A food allergy results in an abnormal response of the immune system as it over reacts to a normally harmless piece of food. The body sees the food as an invader, releasing chemicals such as histamines in order to fight off the ‘foreign’ object.
Unlike allergies, a food intolerance is in no way linked to the immune system. A food intolerance is usually caused by a digestive problem, as the gut is unable to digest certain foods properly. Particular foods may irritate the digestive system or the individual affected may lack a certain enzyme necessary for successful digestion of the food.
Allergies usually produce symptoms such as dizziness, fainting, tingling of the skin (particularly around the mouth), hives, swelling and nausea. Allergies can cause severe and immediate problems and may be fatal. For this reason they are particularly concerning and ways to deal with allergic reactions must be put in place if possible.
Intolerances are not usually serious or life threatening, but may result in extremely uncomfortable reactions including cramping, diarrhea and nausea.
As food allergies can be extremely dangerous, once an allergy is identified, all traces of that food must be eliminated from the diet in order to avoid potentially fatal reactions. Even touching or inhaling a very small amount of the food may result in a serious allergic reaction. However, food intolerances may be managed without total elimination. Those who suffer from food intolerances can normally ingest a small amount of the food without problem.
Most often, people will recognise a food allergy after suffering a reaction from eating or touching an offending food. Consultation from a medical professional should always follow after the reaction.
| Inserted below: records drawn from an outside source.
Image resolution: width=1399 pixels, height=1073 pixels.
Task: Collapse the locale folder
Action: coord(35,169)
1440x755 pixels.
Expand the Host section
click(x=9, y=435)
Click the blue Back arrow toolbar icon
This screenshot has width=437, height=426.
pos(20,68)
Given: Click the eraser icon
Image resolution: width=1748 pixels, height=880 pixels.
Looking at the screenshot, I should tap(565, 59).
Blood tests may be taken to measure the level of antibodies in the blood. An abnormal level of antibodies in the blood indicates an allergy to a food. A skin test may also be used to recognise allergies. This test consists of a number of pricks to the skin. These pricked areas are then exposed to tiny amounts of the food(s) in question. Following this, swelling or redness will most likely indicate an allergy to the food causing the reaction.
A food intolerance may be recognised after a period of feeling generally unwell. Cramping, diarrhea and nausea for a prolonged period may indicate a food intolerance. In this case, the best way to test for a food intolerance is to begin an elimination diet. Specific foods are eliminated from the diet and reintroduced slowly.
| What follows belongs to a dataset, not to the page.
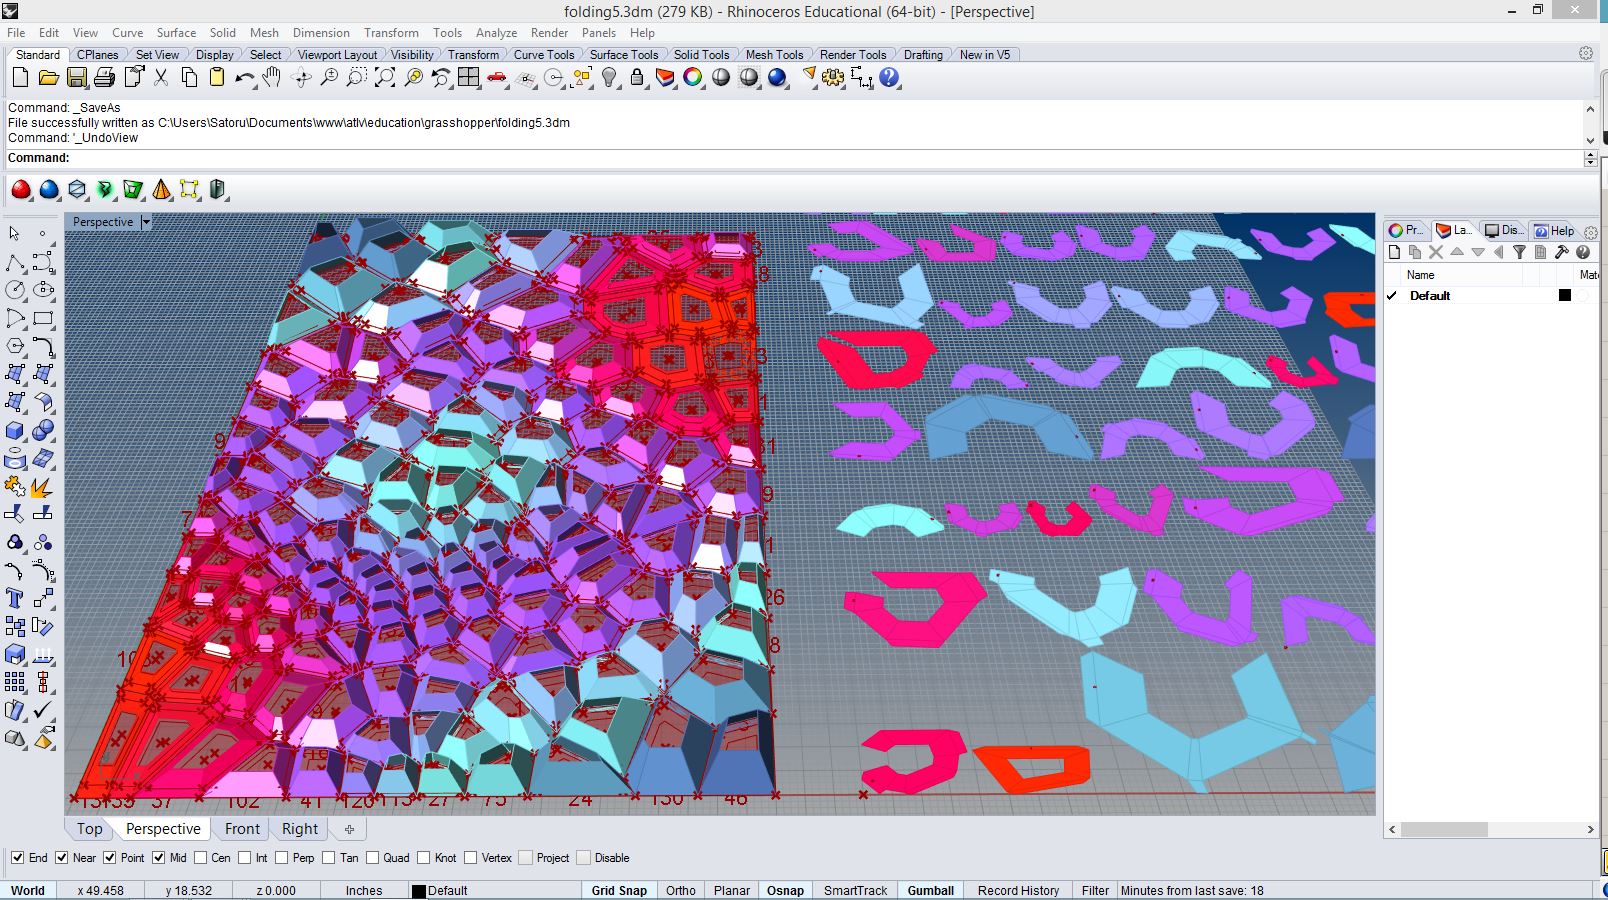Click the layer filter funnel icon

(1519, 253)
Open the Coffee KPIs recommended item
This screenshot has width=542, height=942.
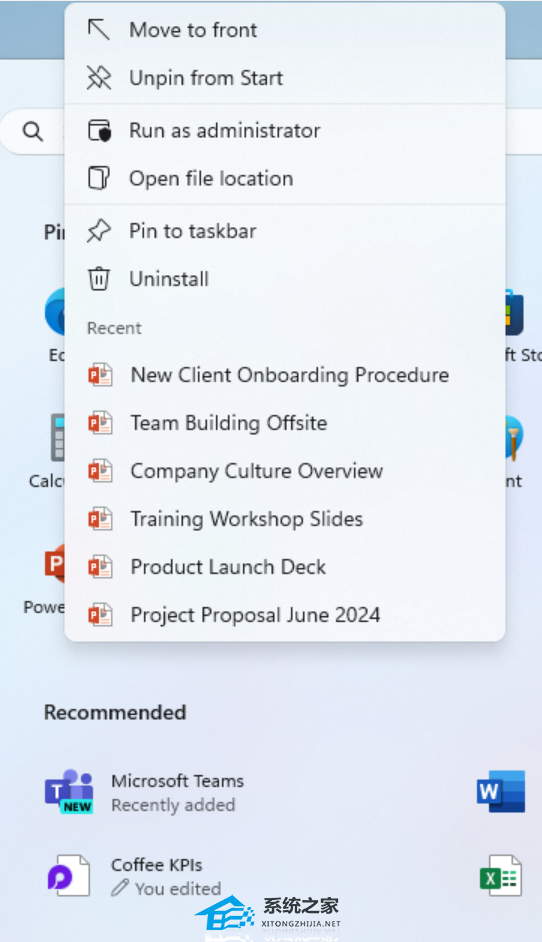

In this way, it is much easier to identify the food(s) causing the problem. Keeping a food and symptoms diary will be of great help in identifying troublesome foods. Tests for food intolerances are not very reliable, however, suspected fructose or lactose intolerant sufferers may be tested through a breath test. This tests the hydrogen levels in the breath. The breath of lactose intolerants may have higher hydrogen levels than non sufferers.
While individuals may be allergic or intolerant to many different foods, there are some foods that commonly cause allergic reactions and intolerances.
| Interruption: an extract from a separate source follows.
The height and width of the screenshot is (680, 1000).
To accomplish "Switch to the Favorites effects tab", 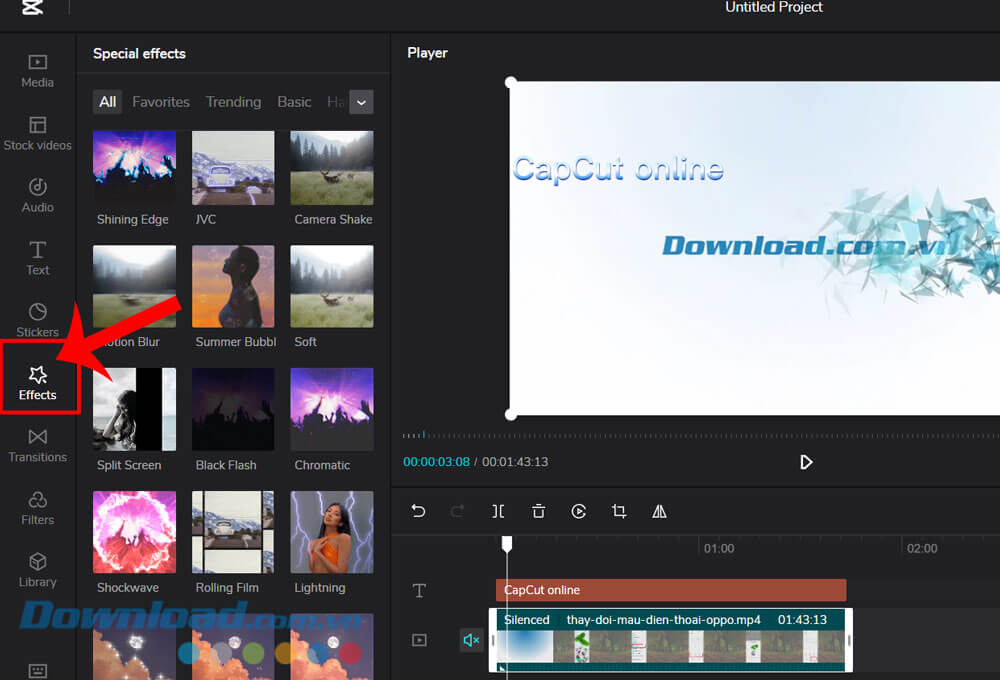I will pos(161,102).
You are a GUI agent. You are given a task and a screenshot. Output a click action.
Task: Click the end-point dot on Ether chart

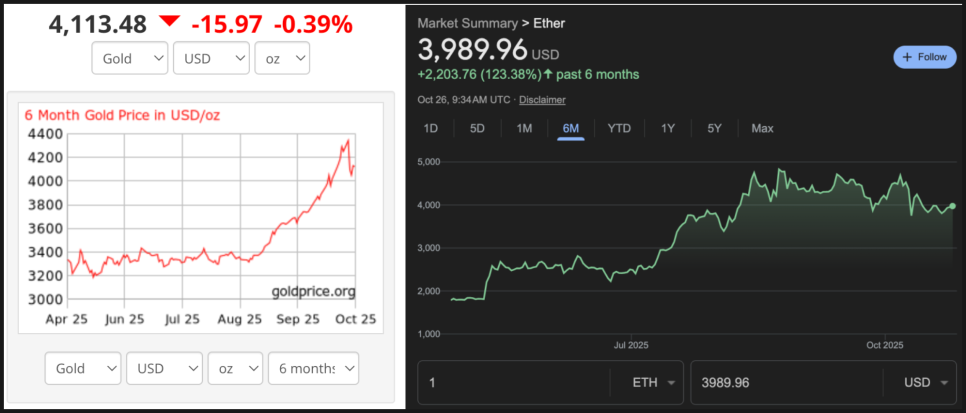point(953,206)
A large proportion of severe allergic reaction are caused by only eight foods. These foods are wheat, milk, eggs, fish, shellfish, peanuts, tree nuts (almonds, cashews, walnuts), and soy. Care must be taken when first introducing these foods into your child’s diet, as an allergy is always a possibility.
Common food intolerances include lactose intolerance, gluten intolerance, MSG intolerance, sulfite sensitivity and alcohol intolerance.
According to the European Academy of Allergy and Clinical Immunology (EAACI) more than 17 million people in Europe are affected by food allergies, with 3.5 million of these younger than 25. However, allergies are much less common than food intolerances, with approximately 5% of children and 3% of adults affected by food allergies. Often children will grow out of allergies as they get older, or they may develop new allergies as adults.
Most people are likely to be affected by a food intolerance at some stage in their life. The intolerance may continue for some time and then disappear or may have a more prolonged effect.